(INPUT)
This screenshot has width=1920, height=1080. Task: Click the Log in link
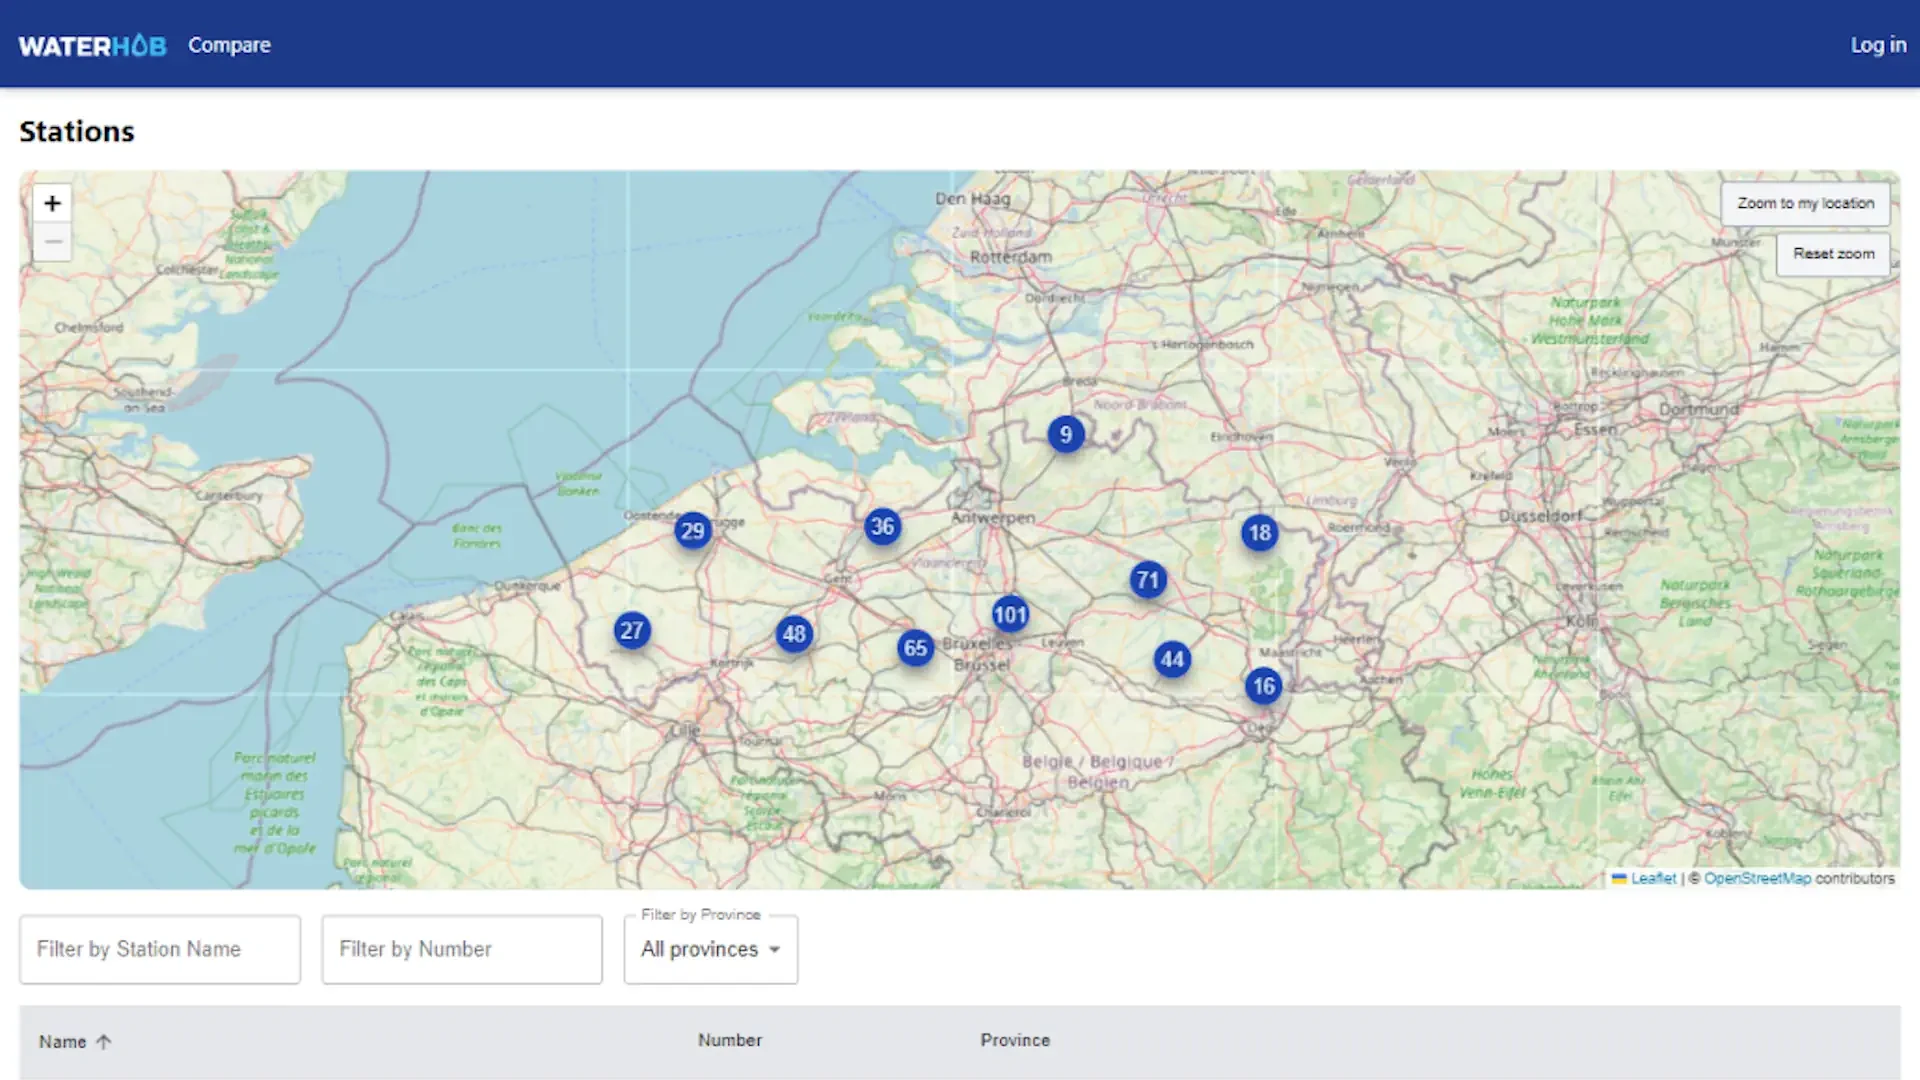point(1877,45)
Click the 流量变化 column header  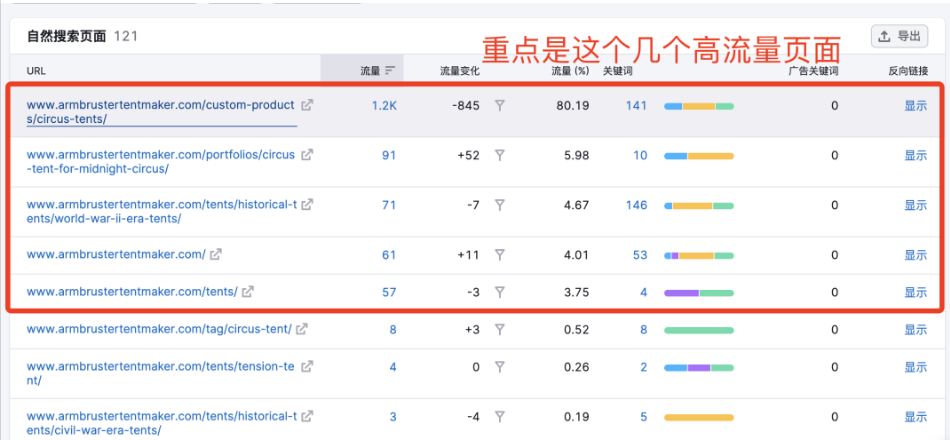[x=460, y=71]
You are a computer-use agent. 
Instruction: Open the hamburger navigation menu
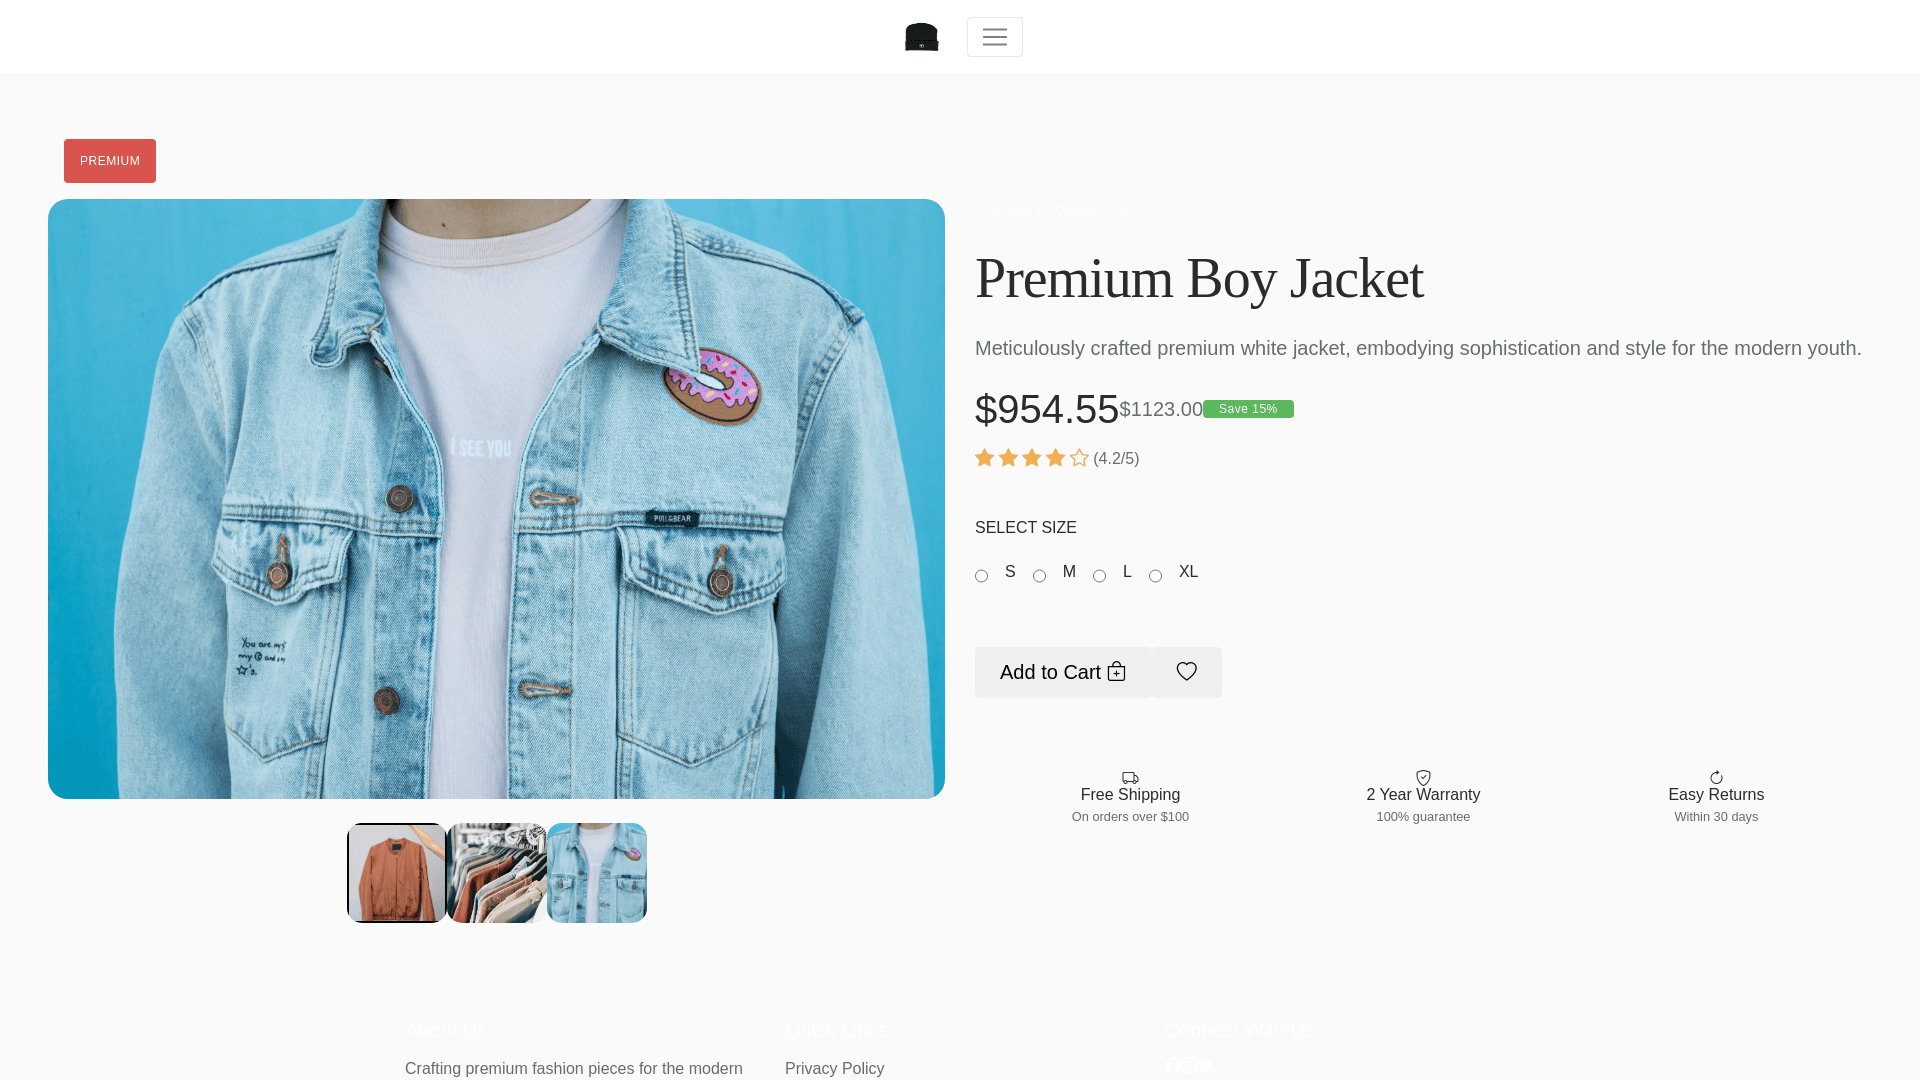994,37
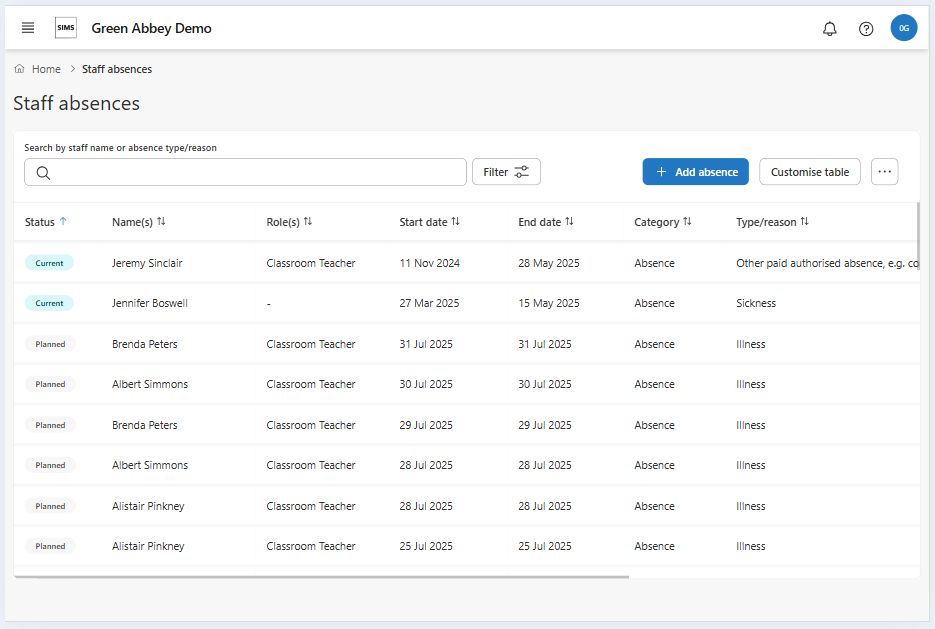Screen dimensions: 935x629
Task: Click the Add absence button
Action: pos(695,172)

(PROBLEM TO SOLVE)
Render the records from the line containing "You are a computer-use agent." through the last line of the records as a JSON list of strings, one string per line. Skip blank lines and leave the pictures out.

(THE SOLUTION)
[
  "You are a computer-use agent. ",
  "Instruction: Open the hamburger navigation menu",
  "994,37",
  "Screen dimensions: 935x629",
  "Task: Click the Add absence button",
  "Action: pos(695,172)"
]